━━ Source document

Most organizations organize themselves into  departments; Human Resources is one of them along with Operations, Marketing, Information Services, and usually others. People who work in Human Resources are tasked with managing the people who work for the organizations, how and how much they get paid, which departments they work in and so on. People working in Operations are responsible for organizing the way the organization does its work, Marketing employees develop programs to sell the organization's goods and services, and so on.

The first thing that jumps out to me is that the list of candidates includes Department and Human Resources. Obviously, we are primarily concerned about HR functions here, so it's understandable that HR would be proposed as one of the table candidates. However, what we already know about how organizations work in the normal world tells us this is not going to work in a relational database application.

Egos aside, does it make sense to lump other departments into one category while isolating the HR department into another, separate category at the same level? From a natural language perspective, if you were going to create a presentation to the board of directors, would this rhetorical structure make sense?
The XYZ Company consists of two divisions: Human Resources and Other Departments.
Is it really a binary choice between two categories? Probably not.

You might see a rhetorical organization like this, though:
The XYZ Company consists of numerous divisions, including Human Resources, which is the subject of our presentation today.
According to Discourse Bloc theory, the basic rhetorical structure of these two formations is very similar. Both follow one of the common Bloc structures found throughout technical discourse. Specifically, that would be:
Bloc X consists of one or more units of Bloc Y.
For example:
Animal species (Bloc X) include (or consists of) mammals, reptiles, insects, and others (Bloc Y). 
 In our relational database application, the rhetorical formulation is this:
Bloc X (the XYZ Company) is organized into multiple Bloc Y parts (divisions or departments). 
  • The first formulation artificially limits the Y number of parts to two UNEQUAL parts. 
  • The second formulation recognizes that there are actually multiple, EQUAL parts.
You probably agree with me that that the first formulation would make no sense. In fact, it might get you in trouble with the other departments represented at that meeting. However, the second formulation is semantically, as well as rhetorically, sound because it a) correctly identifies the relationship between whole (XYZ Corporation) and its parts ( XYZ Departments), b) acknowledges the parity of Human Resources with other departments, and c) identifies the primary focus of the presentation.

In our database language, then, the noun we choose for our table name should reflect the same logic. We need tables which accurately reflect the real world.  I suspect the logic is a lot easier to recognize "in the real world" because that's where we spend most of our time. We know that there are many  more or less equal departments even if we only want to talk about one of them. In a relational database application, sometimes we lose sight of that.

In the database we need one table, called Department (the whole). One of the departments (the parts) listed in that table will be Human Resources. That's true even though all of the other things we name and talk about in this database all pertain to that one department. We're tracking the functions of HR, but we're not ignoring reality to do so. In this relational database application, we're not tracking what the Operations or Training Departments do, we're tracking the people, i.e. the Human Resources, who work in all of the organization's many departments.

Conclusion: We eliminate "Human Resources" from further consideration to become a table. We retain "Department" as a table candidate. Department is the name of the entity we want to track in our database. It's the proper noun.

The Things Human Resources Must Track

So, if we know that these are all related to Human Resources activities, the next task is to decide which of these proposed tables should be included, and if they are included, should they be used "as is" or further refined.

━━━━

■ Given instruction A
Answer these questions about the article on naming database tables:
(i) Apart from Human Resources, which departments does the opening paragraph name?
(ii) Into how many parts does the first formulation limit the company, and what kind of parts are they?
(iii) Which table candidate does the conclusion keep?
■ Given instruction B
Reproduce the article on naming database tables from "In the database" up to and including "the proper noun.".

━━ Entries provided

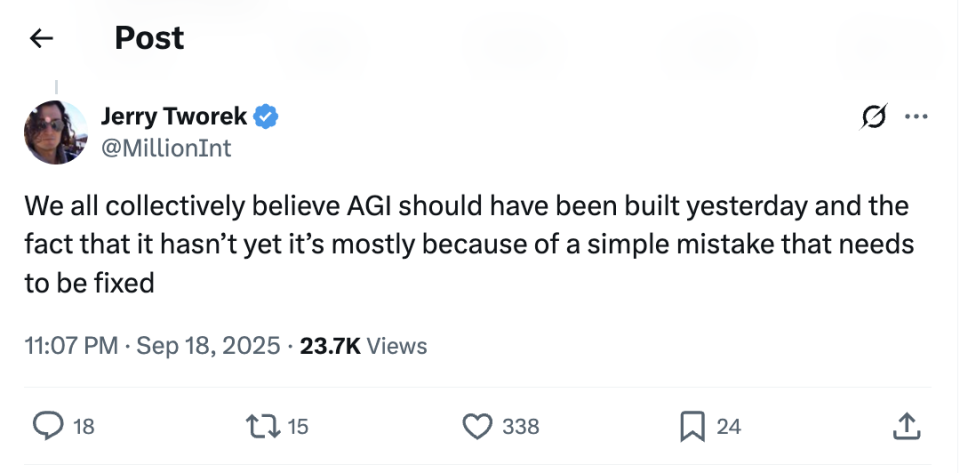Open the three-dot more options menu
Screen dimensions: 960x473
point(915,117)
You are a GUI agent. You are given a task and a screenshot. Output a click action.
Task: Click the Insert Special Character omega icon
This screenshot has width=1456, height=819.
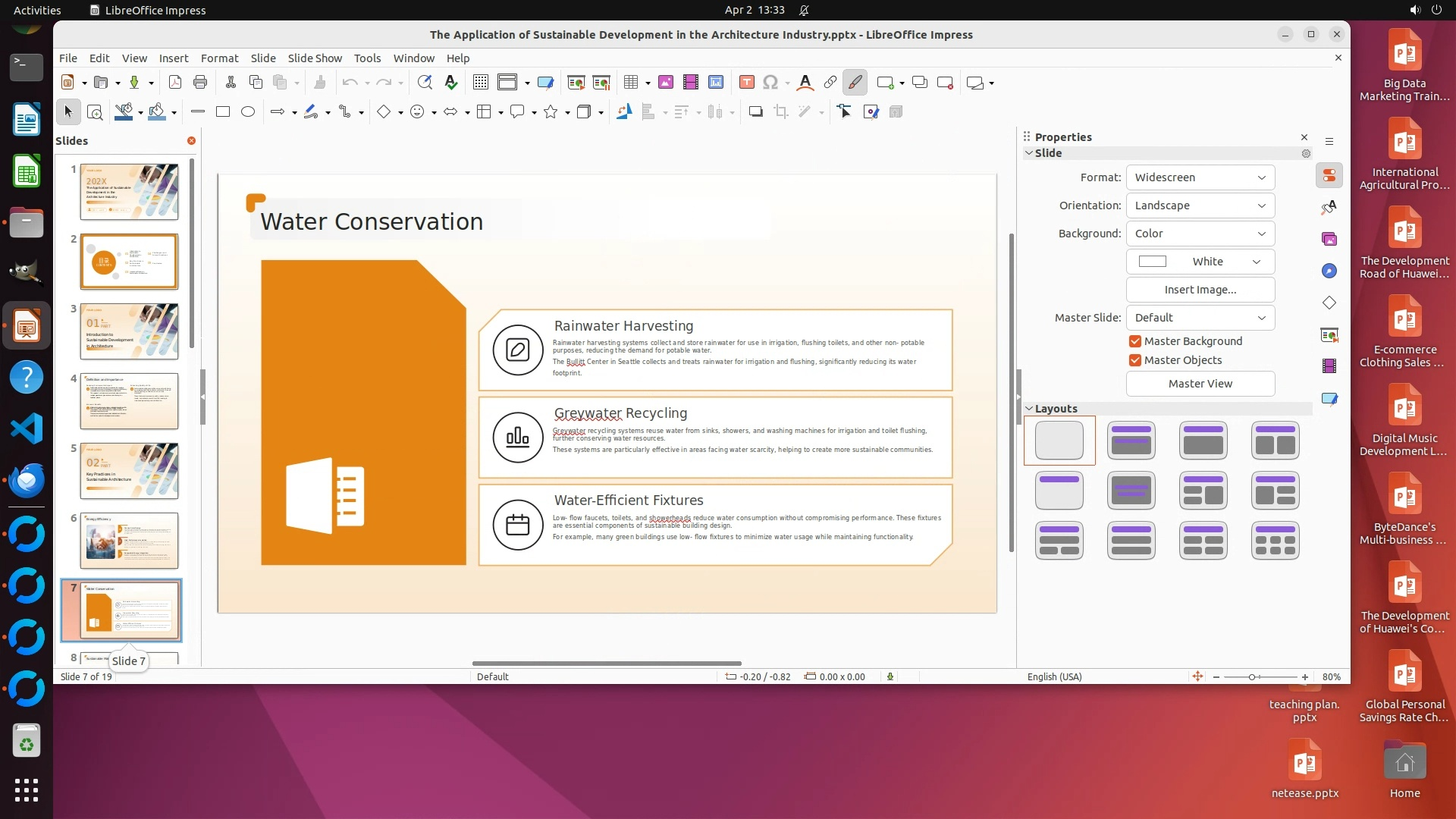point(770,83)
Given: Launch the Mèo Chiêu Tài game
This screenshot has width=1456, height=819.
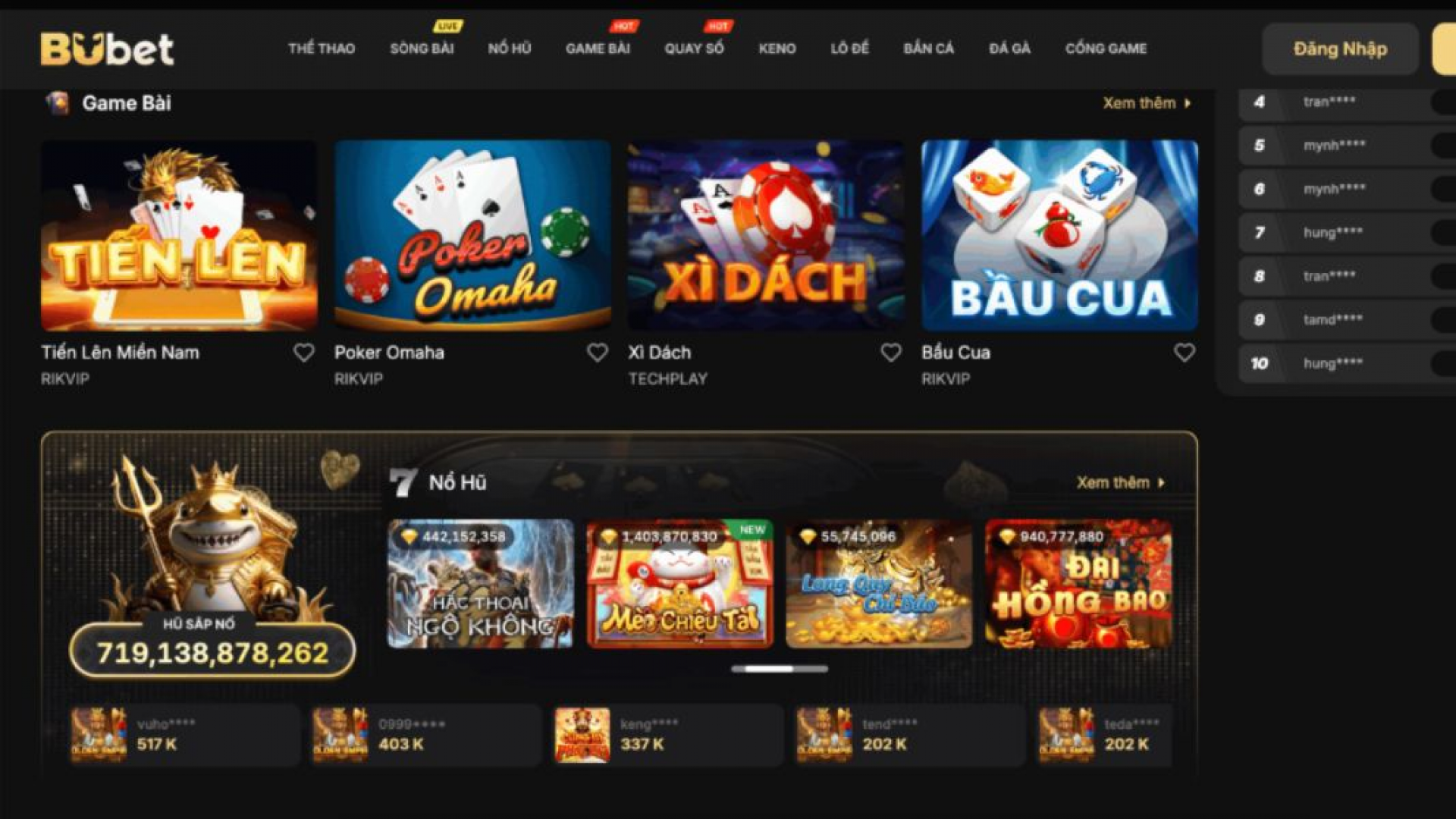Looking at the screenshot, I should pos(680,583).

━━━━
━━ Entries provided

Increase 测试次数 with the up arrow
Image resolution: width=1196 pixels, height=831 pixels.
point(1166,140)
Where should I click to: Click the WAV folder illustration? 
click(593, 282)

━━━━
━━ Entries provided

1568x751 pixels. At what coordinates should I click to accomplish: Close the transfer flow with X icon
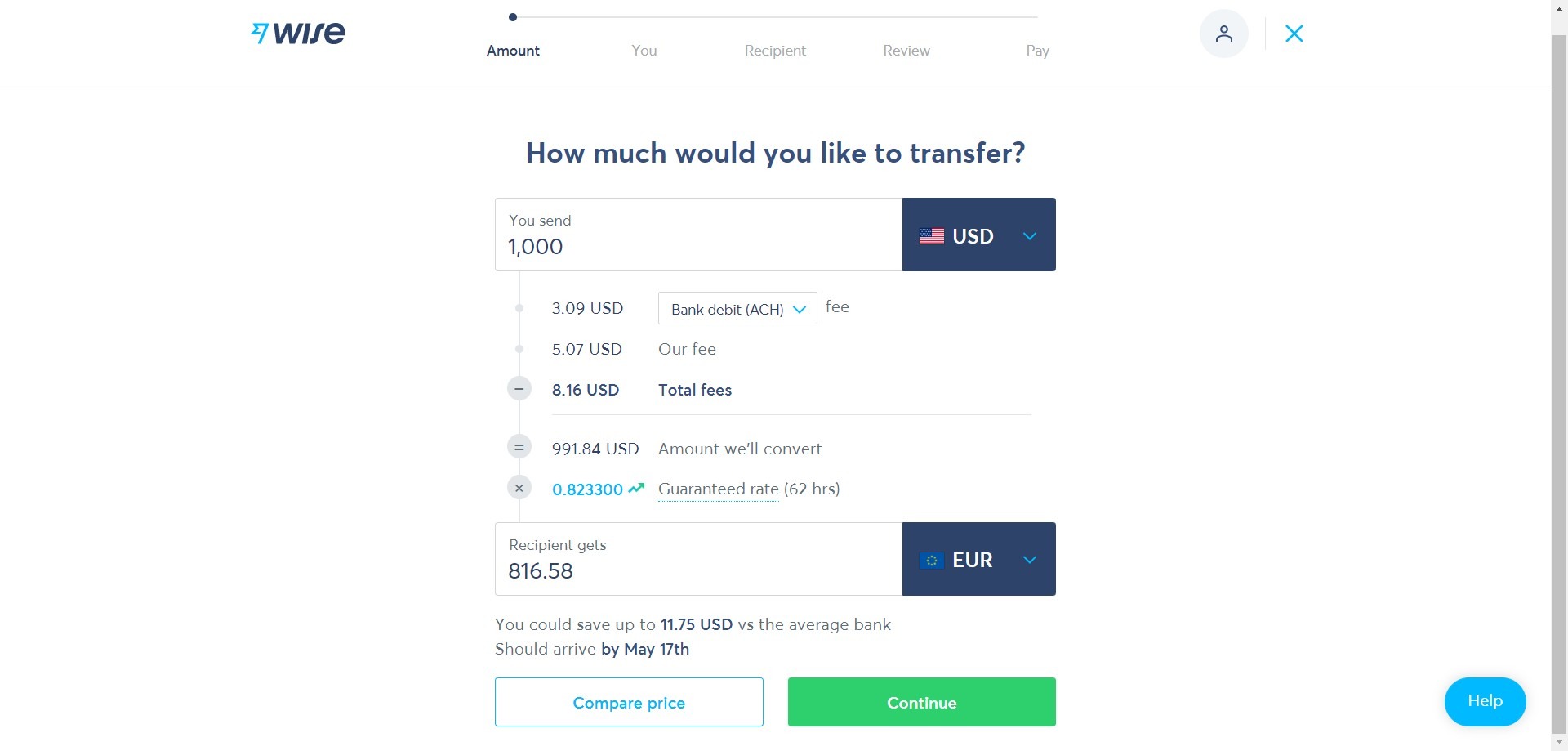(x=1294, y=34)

━━━━

■ Exercise answer A
(i) Operations, Marketing, and Information Services
(ii) Two unequal parts
(iii) Department

■ Exercise answer B
In the database we need one table, called Department (the whole). One of the departments (the parts) listed in that table will be Human Resources. That's true even though all of the other things we name and talk about in this database all pertain to that one department. We're tracking the functions of HR, but we're not ignoring reality to do so. In this relational database application, we're not tracking what the Operations or Training Departments do, we're tracking the people, i.e. the Human Resources, who work in all of the organization's many departments.

Conclusion: We eliminate "Human Resources" from further consideration to become a table. We retain "Department" as a table candidate. Department is the name of the entity we want to track in our database. It's the proper noun.